Minggu, 22 Januari 2012

MENYUSURI MATA RANTAI KRATON MATARAM : KOTAGEDE, KERTA, PLERET & KARTOSURO ( 3 )

Setelah Sultan Agung wafat, tahta kraton dipegang oleh Sunan Amangkurat I (putra Sultan Agung Hanyokrokusumo yang nama aslinya Raden Mas Jibus). Pada masa pemerintahan Amangkurat I inilah situasi kraton mengalami masa surut. Kraton Pleret diserang oleh Trunojoyo sekitar tahun 1677. Karena serangan pasukan Trunojoyo, Amangkurat I melarikan diri, hendak minta perlindungan VOC di Batavia.
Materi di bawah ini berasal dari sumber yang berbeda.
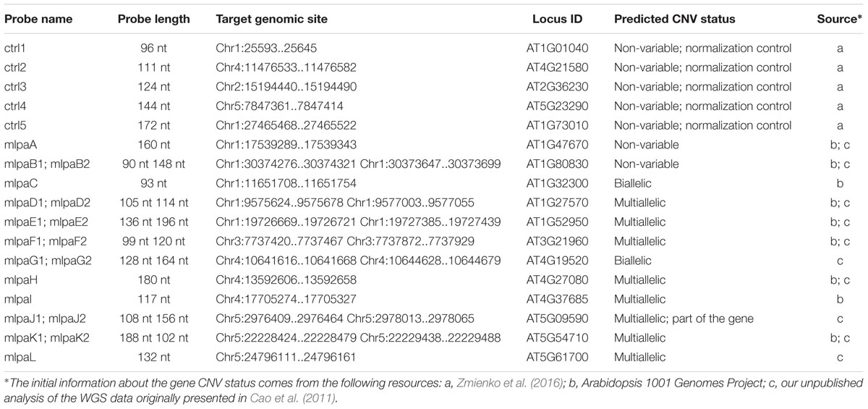
Task: Select the Probe length column header
Action: coord(153,19)
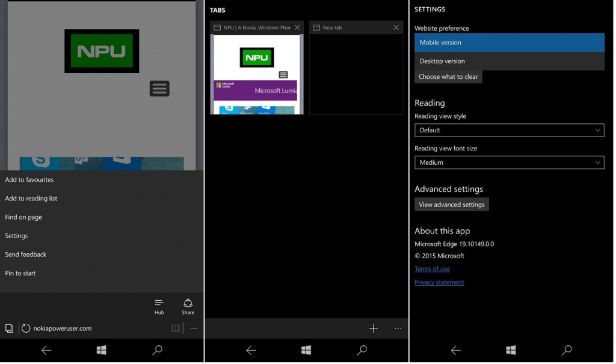
Task: Open hamburger menu on NPU page
Action: (x=159, y=88)
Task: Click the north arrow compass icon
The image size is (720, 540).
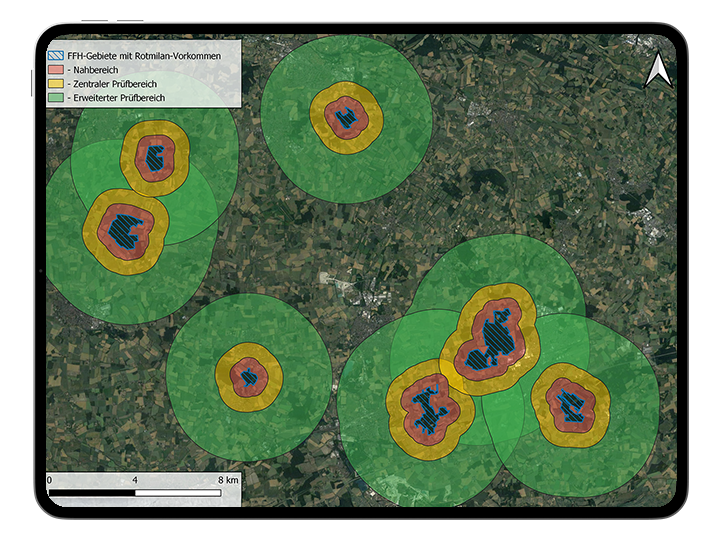Action: pos(657,71)
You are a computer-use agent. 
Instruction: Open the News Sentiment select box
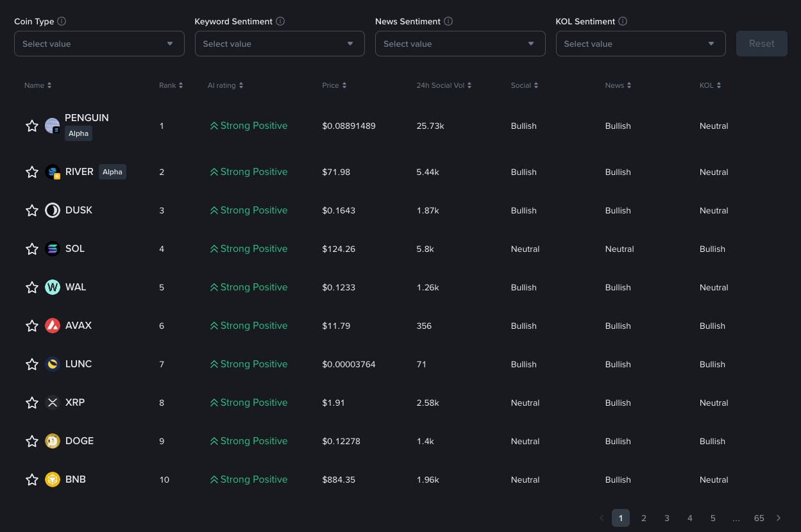click(x=460, y=44)
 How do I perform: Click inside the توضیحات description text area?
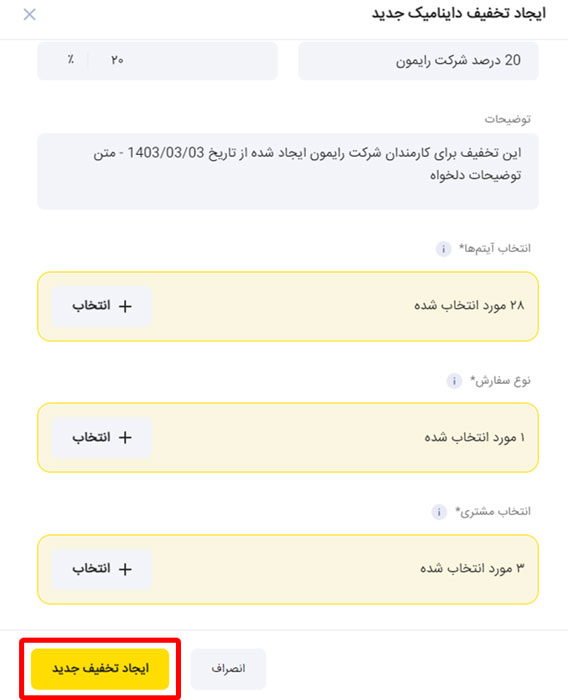[x=288, y=171]
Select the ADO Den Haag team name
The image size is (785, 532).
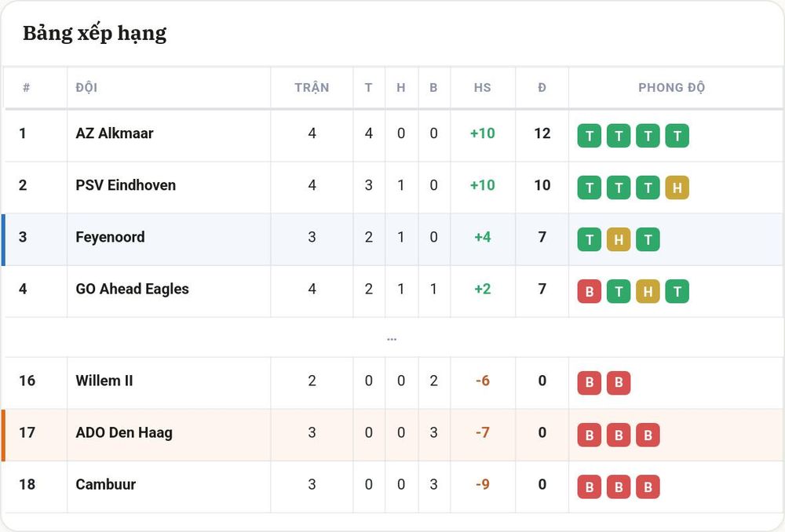(124, 432)
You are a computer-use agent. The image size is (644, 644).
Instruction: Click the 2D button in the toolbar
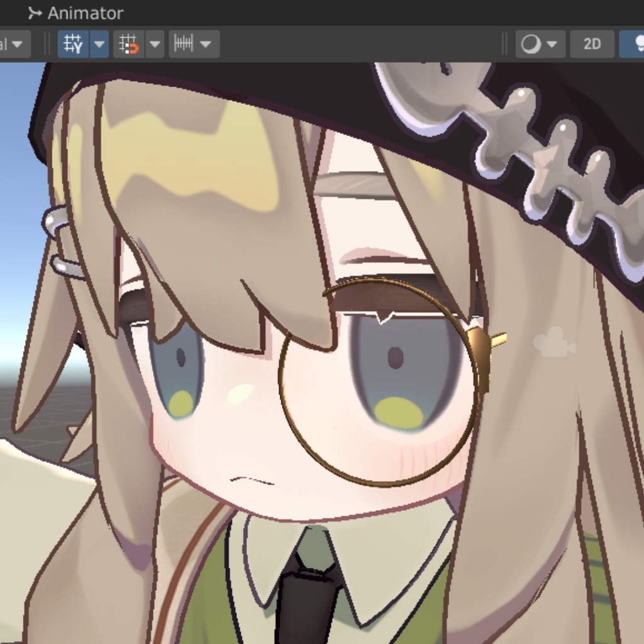(591, 44)
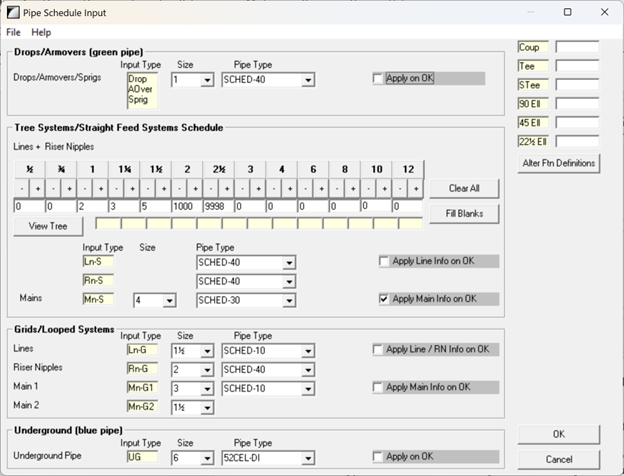Viewport: 624px width, 476px height.
Task: Click the minus button under the 6 size
Action: point(305,188)
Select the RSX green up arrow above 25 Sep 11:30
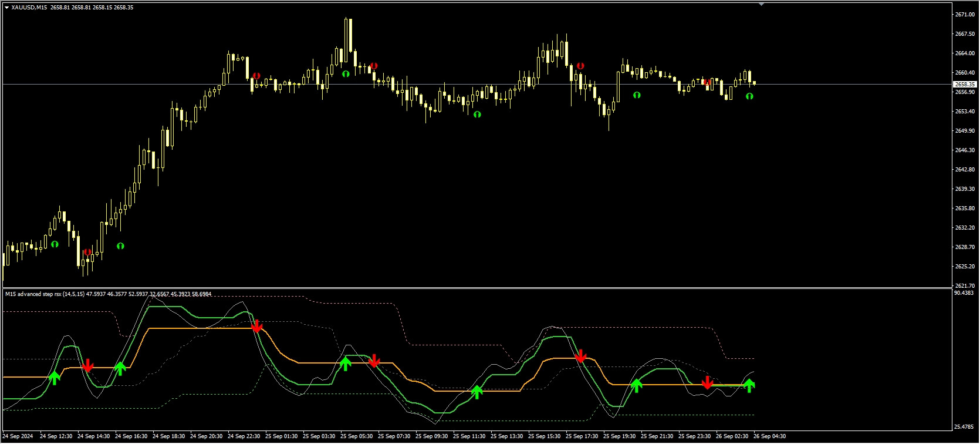 point(477,392)
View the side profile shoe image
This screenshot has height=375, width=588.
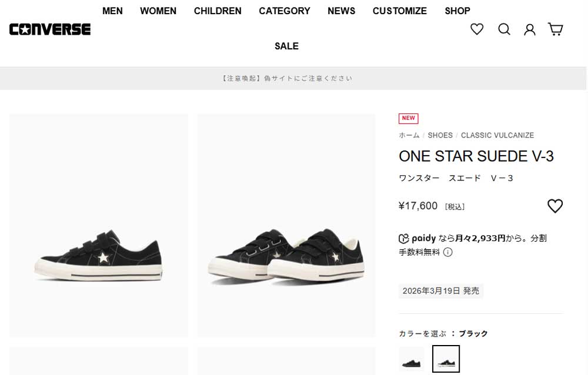(99, 226)
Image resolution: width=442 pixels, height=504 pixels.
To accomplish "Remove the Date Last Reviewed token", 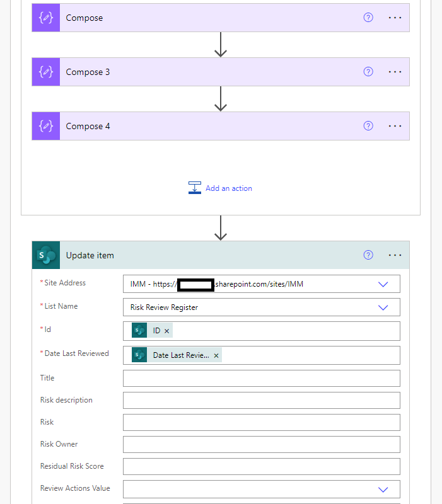I will 216,355.
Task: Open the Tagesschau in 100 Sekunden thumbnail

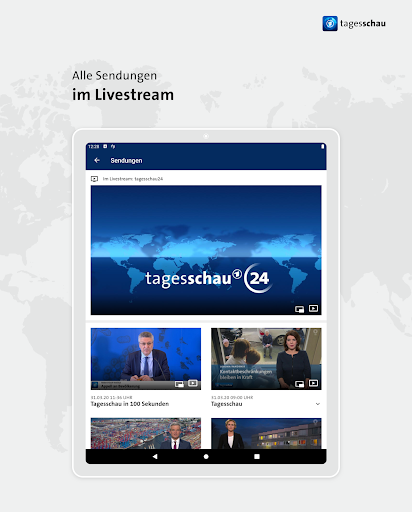Action: (146, 359)
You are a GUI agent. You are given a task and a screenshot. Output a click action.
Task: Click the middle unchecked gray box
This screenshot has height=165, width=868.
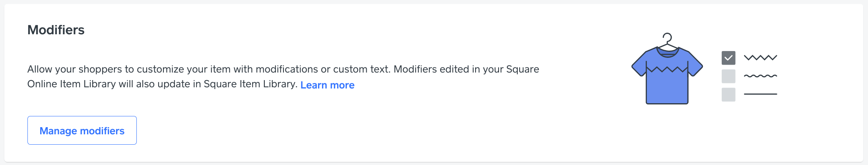728,76
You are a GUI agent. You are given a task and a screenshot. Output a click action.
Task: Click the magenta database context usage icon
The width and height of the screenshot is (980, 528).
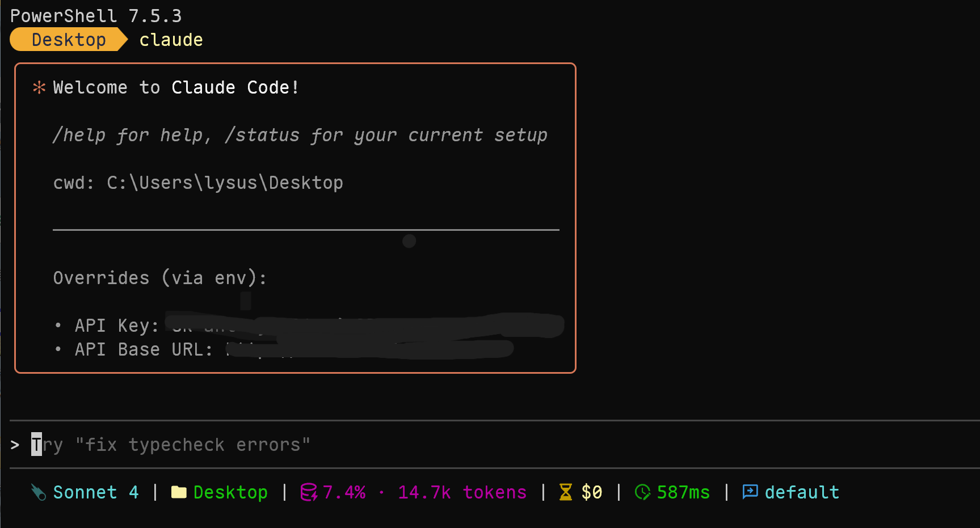tap(309, 492)
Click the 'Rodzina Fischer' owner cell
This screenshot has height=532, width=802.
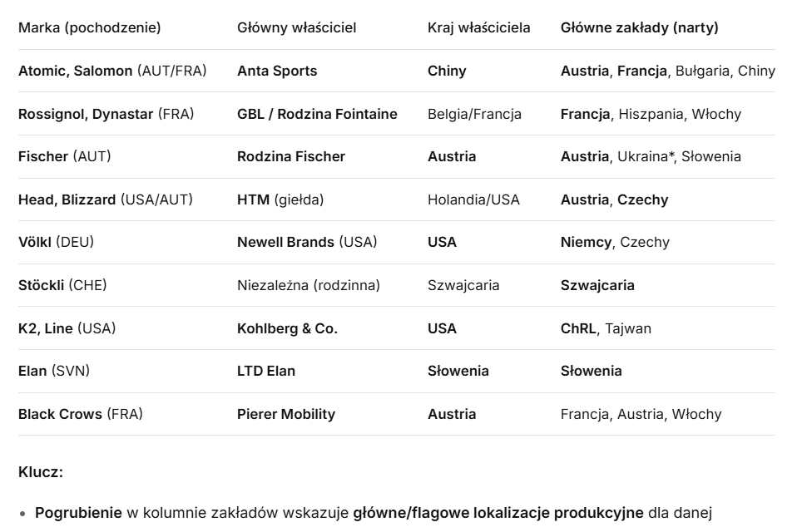click(x=291, y=156)
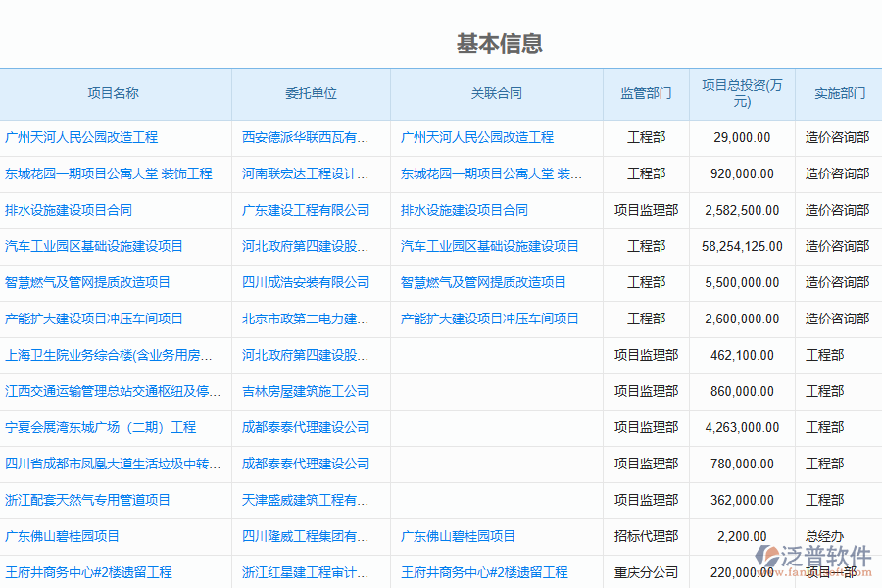This screenshot has height=588, width=882.
Task: Open 产能扩大建设项目冲压车间项目 related contract link
Action: click(490, 319)
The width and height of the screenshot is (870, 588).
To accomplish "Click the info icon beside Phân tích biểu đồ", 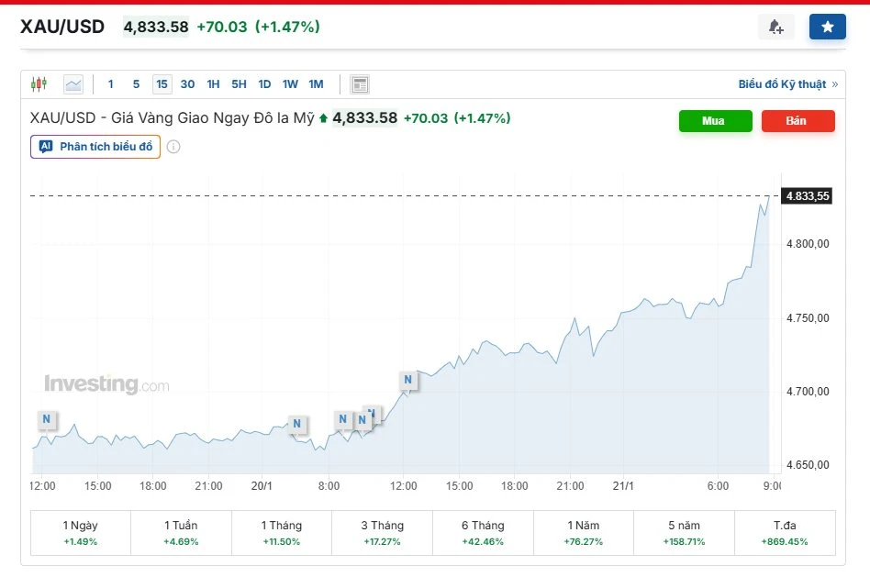I will pos(173,147).
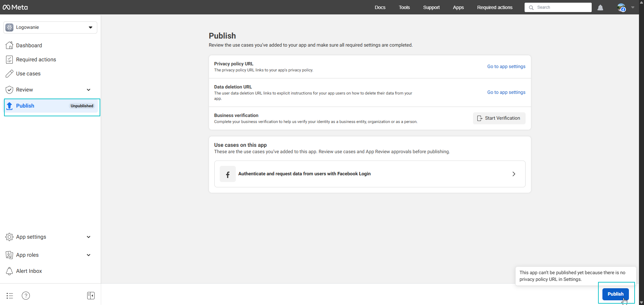Viewport: 644px width, 305px height.
Task: Click the help question mark icon
Action: click(26, 296)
Tetapi belum sampai ke Batavia, Amangkurat I wafat di daerah Ajibarang, tepatnya di Tegalarum. Karena itu Amangkurat I dikenal juga sebagai Sunan Tegalarum.
Upaya merebut kraton Pleret dari tangan Trunojoyo dapat dilakukan oleh Pangeran Puger. Setelah merebut kraton Pleret, Pangeran Puger memaklumkan diri sebagai penerus raja Mataram bergelar Susuhanan Alaga Ngabdulrahman Sayidin Panatagama. Sementara itu, kakak Pangeran Puger, Amangkurat II yang merasa memiliki hak untuk meneruskan tahta kraton menempuh cara lain. Untuk menghindari perselisihan dengan adindanya, Amangkurat II membangun pusat pemerintahan baru di Kartosuro.
Secara resmi Amangkurat II naik tahta tahun 1680. Namun sebelumnya sempat terjadi perselisihan juga dengan Pangeran Puger. Perselisihan itu "dimenangkan" Amangkurat II atas bantuan VOC Belanda. Kraton Pleret sendiri saat itu sudah rusak, porak poranda akibat peperangan dengan Trunijoyo. Kondisi Kraton Pleret semakin parah tatkala meletus perang. Hingga sekarang tidak ada tempat "berarti" yang ditinggalkan kraton Pleret yang bisa menandai bahwa daerah tersebut dahulu bekas kraton besar.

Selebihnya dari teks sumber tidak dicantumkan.